Warm & Cozy Banana Bread

August's warm days and cool nights are a welcome harbinger of the lovely fall season that's just around the corner. As you anticipate those crisp autumn days, why not whip up some banana bread? It's a family favorite at my house and it's a great way to use up those ripe bananas on the counter.


Ingredients


2 cups all-purpose flour


1 1/2 teaspoons baking soda


1/2 teaspoon salt


4 overripe bananas


1 cup sugar


3/4 cup (1 1/2 sticks) unsalted butter, melted and cooled


2 large eggs


1 teaspoon pure vanilla extract


1/2 cup pecans, finely chopped


Confectioners' sugar, for dusting


Directions


Preheat oven to 350 degrees F and lightly grease a 9 by 5-inch loaf pan.


In a large bowl, combine the flour, baking soda, and salt; set aside.


Mash 2 of the bananas with a fork in a small bowl so they still have a bit of texture.
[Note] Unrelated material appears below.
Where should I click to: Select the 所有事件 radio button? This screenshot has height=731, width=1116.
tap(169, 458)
With an electric mixer fitted with a wire whisk, whip the remaining bananas and sugar together for a good 3 minutes; you want a light and fluffy banana cream. Add the melted butter, eggs, and vanilla; beat well and scrape down the sides of the bowl. Mix in the dry ingredients just until incorporated; no need to overly blend. Fold in the nuts and the mashed bananas with a rubber spatula. Pour the batter into the prepared loaf pan. Give the pan a good rap on the counter to get any air bubbles out.
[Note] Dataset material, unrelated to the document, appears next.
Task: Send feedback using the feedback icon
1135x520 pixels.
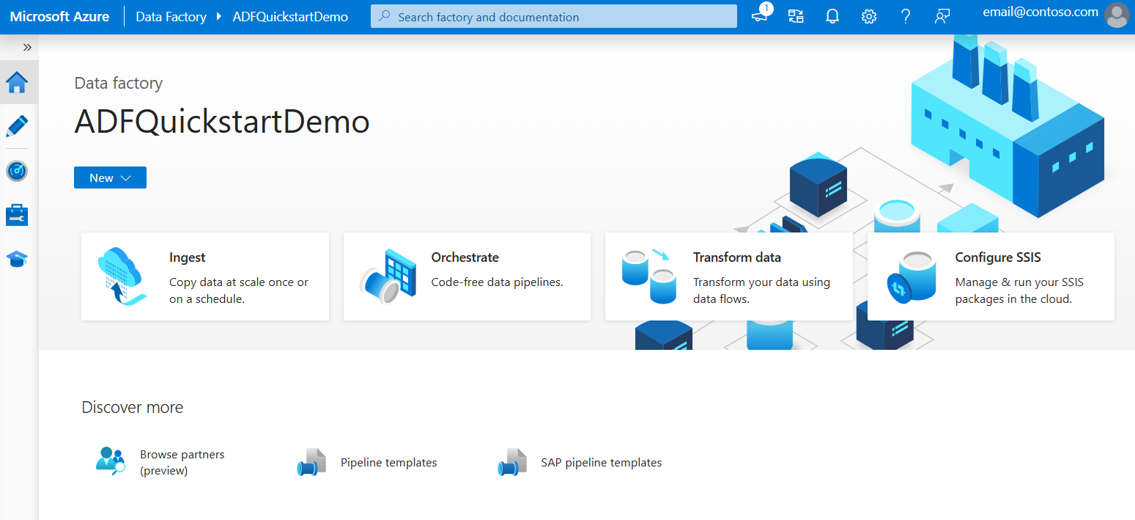Action: coord(942,16)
Bake for about 1 hour and 15 minutes, until golden brown and a toothpick inserted into the center of the loaf comes out clean. Don't get nervous if the banana bread develops a crack down the center of the loaf; that's no mistake, it's typical. Rotate the pan periodically to ensure even browning.


Cool the bread in the pan for 10 minutes or so, and then turn out onto a wire rack to cool completely before slicing. Toast the slices of banana bread, dust with confectioners' sugar, and serve.


MAKE IT LIKE MY FAMILY DOES: I modify this basic recipe by decreasing the sugar to ¾ cup and adding 2T of Saigon cinnamon and a hint of nutmeg to give it a nice spicy flavor. I also alternate pecans for walnuts, crushing the walnuts and sprinkling them on top the loaf as garnish before baking. The crushed walnuts take the place of the confectioner’s sugar.